#### Reading text
+     Text Size    

1 Now when they had passed through Amphipolis and Apollonia, they came to Thessalonica, where was a synagogue of the Jews:

2 And Paul, as his manner was, went in unto them, and three sabbath days reasoned with them out of the scriptures,

3 Opening and alleging, that Christ must needs have suffered, and risen again from the dead; and that this Jesus, whom I preach unto you, is Christ.

4 And some of them believed, and consorted with Paul and Silas; and of the devout Greeks a great multitude, and of the chief women not a few.

5 But the Jews which believed not, moved with envy, took unto them certain lewd fellows of the baser sort, and gathered a company, and set all the city on an uproar, and assaulted the house of Jason, and sought to bring them out to the people.

6 And when they found them not, they drew Jason and certain brethren unto the rulers of the city, crying, These that have turned the world upside down are come hither also;

7 Whom Jason hath received: and these all do contrary to the decrees of Caesar, saying that there is another king, one Jesus.

8 And they troubled the people and the rulers of the city, when they heard these things.

9 And when they had taken security of Jason, and of the other, they let them go.

10 And the brethren immediately sent away Paul and Silas by night unto Berea: who coming thither went into the synagogue of the Jews.

11 These were more noble than those in Thessalonica, in that they received the word with all readiness of mind, and searched the scriptures daily, whether those things were so.

12 Therefore many of them believed; also of honourable women which were Greeks, and of men, not a few.

13 But when the Jews of Thessalonica had knowledge that the word of God was preached of Paul at Berea, they came thither also, and stirred up the people.

14 And then immediately the brethren sent away Paul to go as it were to the sea: but Silas and Timotheus abode there still.

15 And they that conducted Paul brought him unto Athens: and receiving a commandment unto Silas and Timotheus for to come to him with all speed, they departed.

16 Now while Paul waited for them at Athens, his spirit was stirred in him, when he saw the city wholly given to idolatry.

17 Therefore disputed he in the synagogue with the Jews, and with the devout persons, and in the market daily with them that met with him.

18 Then certain philosophers of the Epicureans, and of the Stoicks, encountered him. And some said, What will this babbler say? other some, He seemeth to be a setter forth of strange gods: because he preached unto them Jesus, and the resurrection.

19 And they took him, and brought him unto Areopagus, saying, May we know what this new doctrine, whereof thou speakest, is?

20 For thou bringest certain strange things to our ears: we would know therefore what these things mean.

21 (For all the Athenians and strangers which were there spent their time in nothing else, but either to tell, or to hear some new thing.)

22 Then Paul stood in the midst of Mars' hill, and said, Ye men of Athens, I perceive that in all things ye are too superstitious.

23 For as I passed by, and beheld your devotions, I found an altar with this inscription, TO THE UNKNOWN GOD. Whom therefore ye ignorantly worship, him declare I unto you.

24 God that made the world and all things therein, seeing that he is Lord of heaven and earth, dwelleth not in temples made with hands;

25 Neither is worshipped with men's hands, as though he needed any thing, seeing he giveth to all life, and breath, and all things;

26 And hath made of one blood all nations of men for to dwell on all the face of the earth, and hath determined the times before appointed, and the bounds of their habitation;

27 That they should seek the Lord, if haply they might feel after him, and find him, though he be not far from every one of us:

28 For in him we live, and move, and have our being; as certain also of your own poets have said, For we are also his offspring.
########
#### Given entries
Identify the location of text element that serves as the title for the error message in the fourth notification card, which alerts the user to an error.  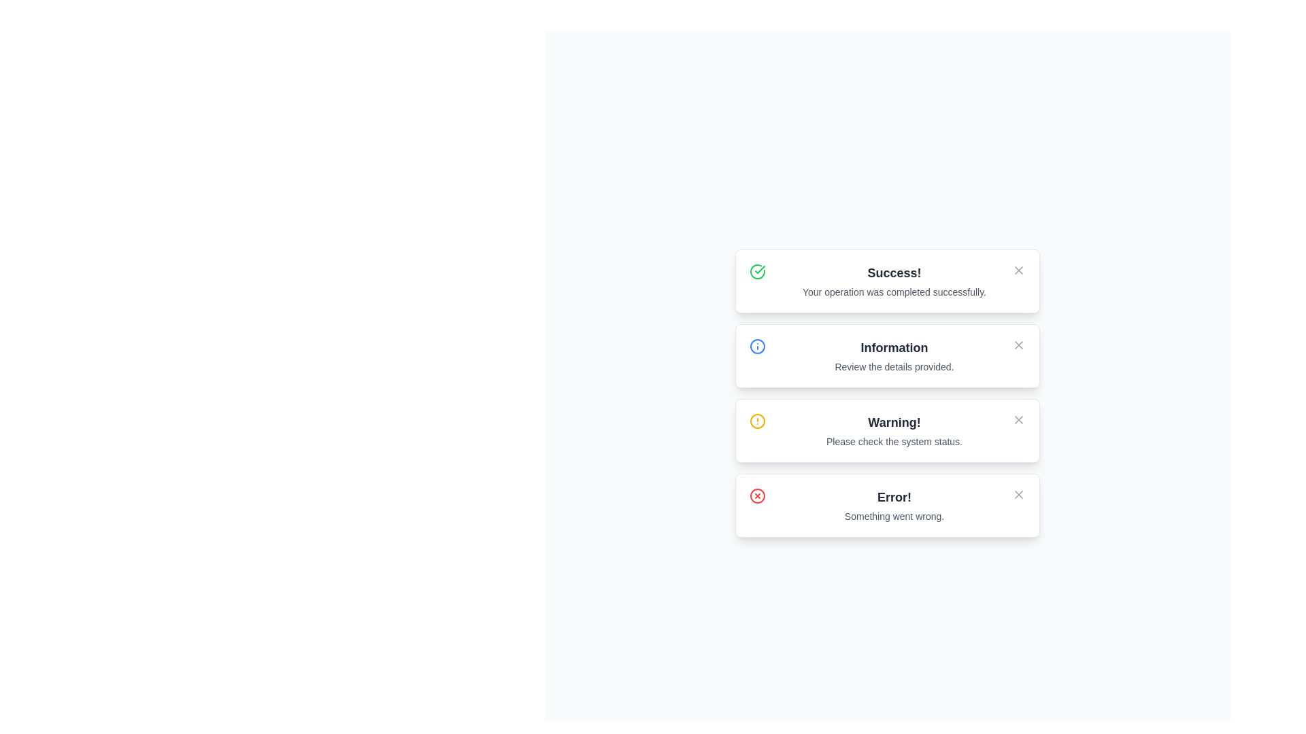
(894, 498).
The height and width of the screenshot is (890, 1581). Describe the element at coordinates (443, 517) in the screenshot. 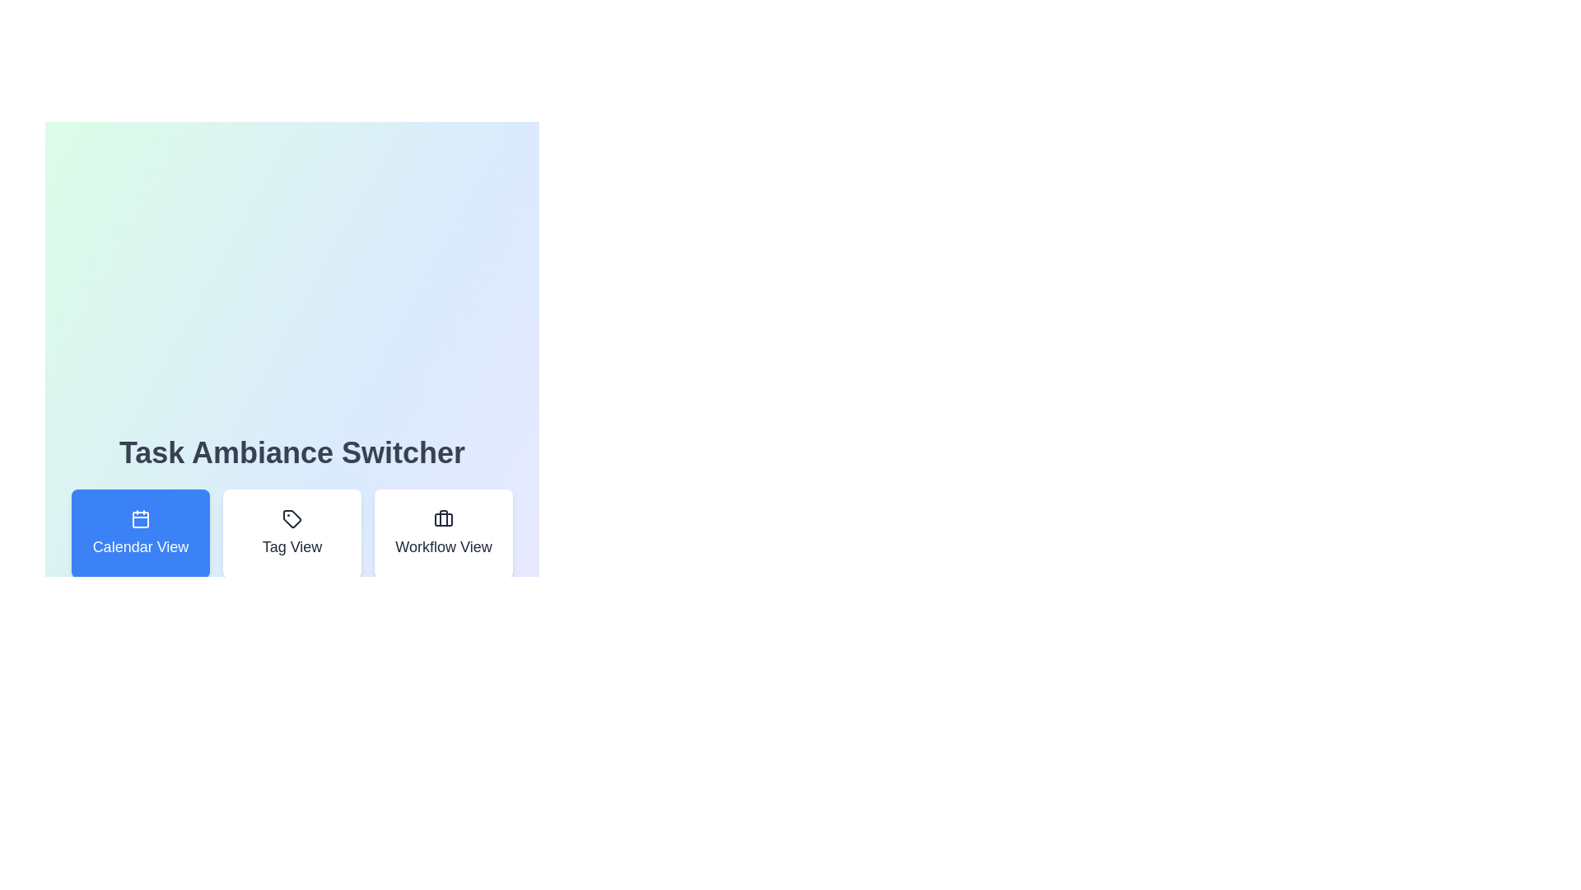

I see `the workflow icon located within the 'Workflow View' card, which is the rightmost card beneath the 'Task Ambiance Switcher' heading` at that location.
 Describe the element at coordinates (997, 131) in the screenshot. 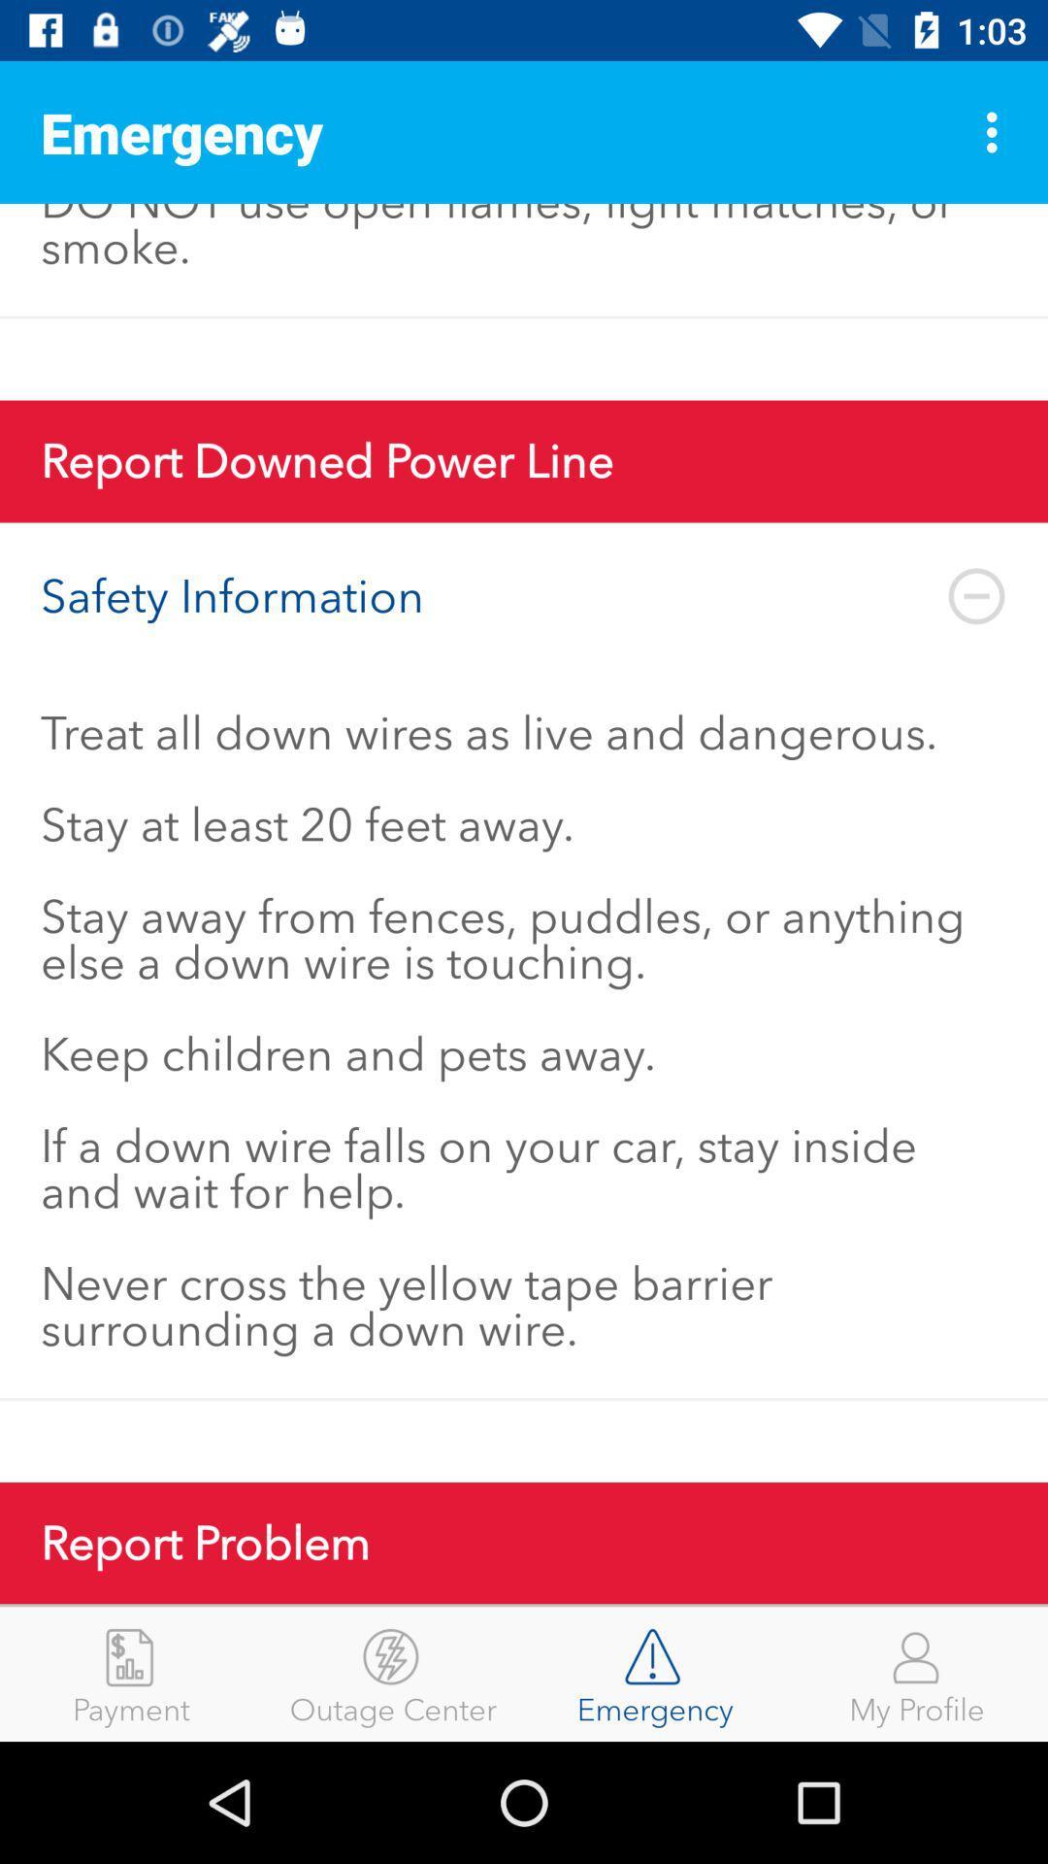

I see `the item above the gas leaks are` at that location.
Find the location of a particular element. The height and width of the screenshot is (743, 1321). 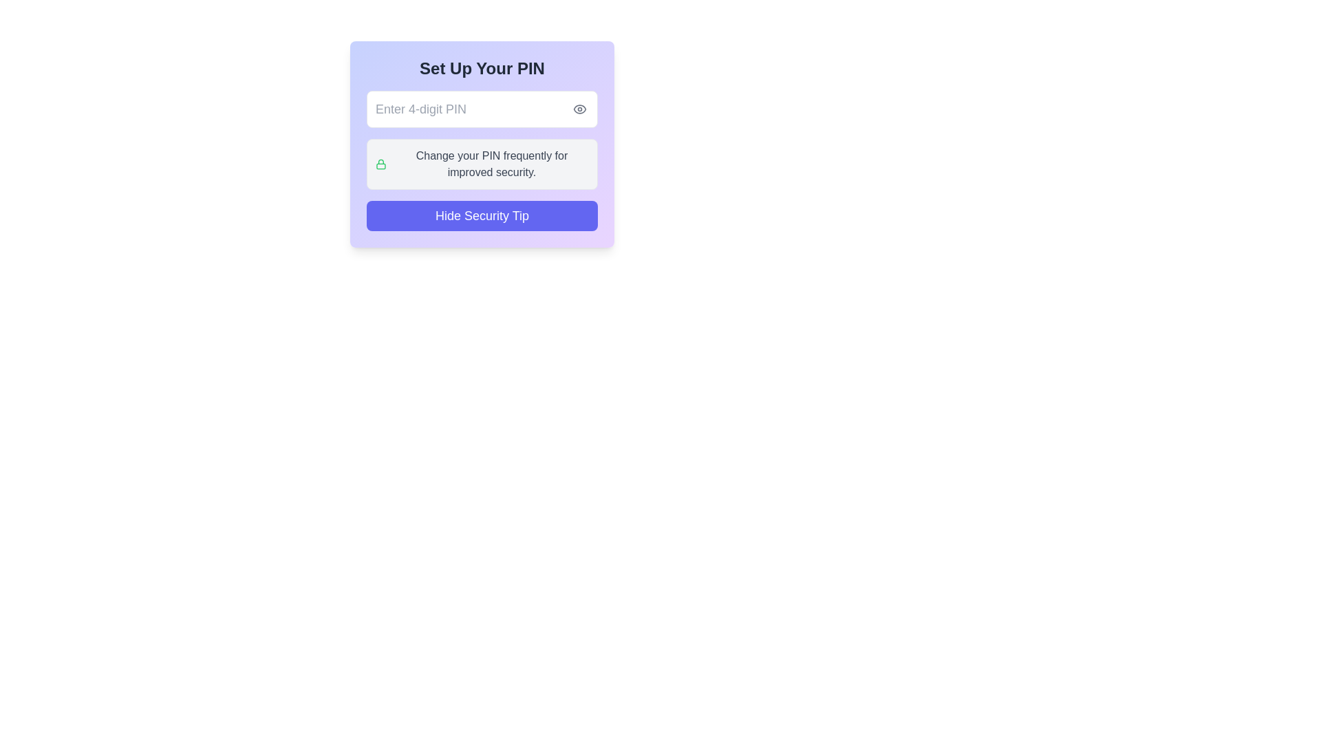

the 'Hide Security Tip' button with blue background and white text is located at coordinates (482, 215).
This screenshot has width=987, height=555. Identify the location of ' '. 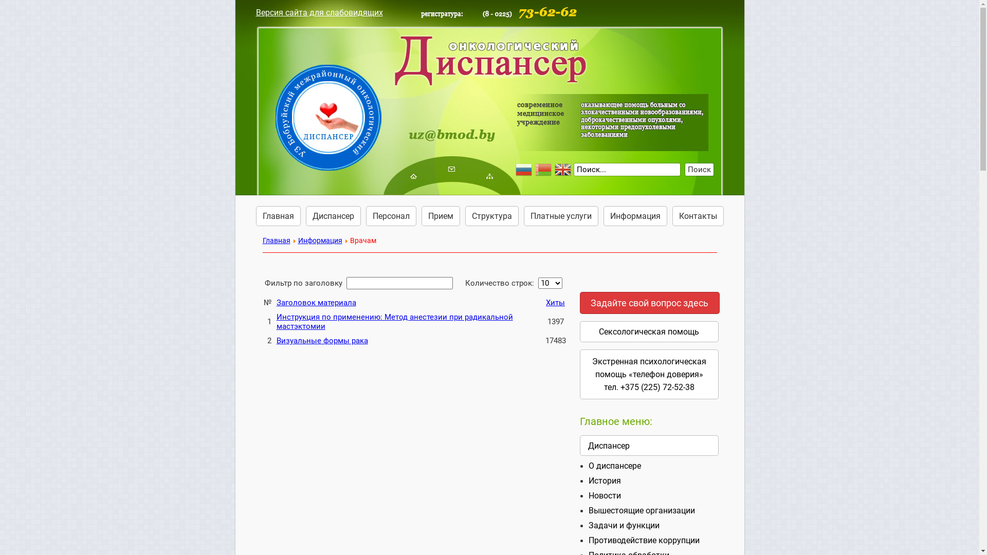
########
__Tasks and exercises__.
a: Reproduce the records line for line, word for word, and omit the pictures.
b: Carry on the scripture passage about Paul in Thessalonica, Berea and Athens from the point where it stops.

__Answers to the problems__.
a:
Identify the location of text element that serves as the title for the error message in the fourth notification card, which alerts the user to an error.  
(894, 498).
The height and width of the screenshot is (890, 1581). Describe the element at coordinates (443, 517) in the screenshot. 

I see `the workflow icon located within the 'Workflow View' card, which is the rightmost card beneath the 'Task Ambiance Switcher' heading` at that location.
 Describe the element at coordinates (997, 131) in the screenshot. 

I see `the item above the gas leaks are` at that location.
Find the location of a particular element. The height and width of the screenshot is (743, 1321). 

the 'Hide Security Tip' button with blue background and white text is located at coordinates (482, 215).
This screenshot has width=987, height=555. Identify the location of ' '. 

b:
29 Forasmuch then as we are the offspring of God, we ought not to think that the Godhead is like unto gold, or silver, or stone, graven by art and man's device.

30 And the times of this ignorance God winked at; but now commandeth all men every where to repent:

31 Because he hath appointed a day, in the which he will judge the world in righteousness by that man whom he hath ordained; whereof he hath given assurance unto all men, in that he hath raised him from the dead.

32 And when they heard of the resurrection of the dead, some mocked: and others said, We will hear thee again of this matter.

33 So Paul departed from among them.

34 Howbeit certain men clave unto him, and believed: among the which was Dionysius the Areopagite, and a woman named Damaris, and others with them.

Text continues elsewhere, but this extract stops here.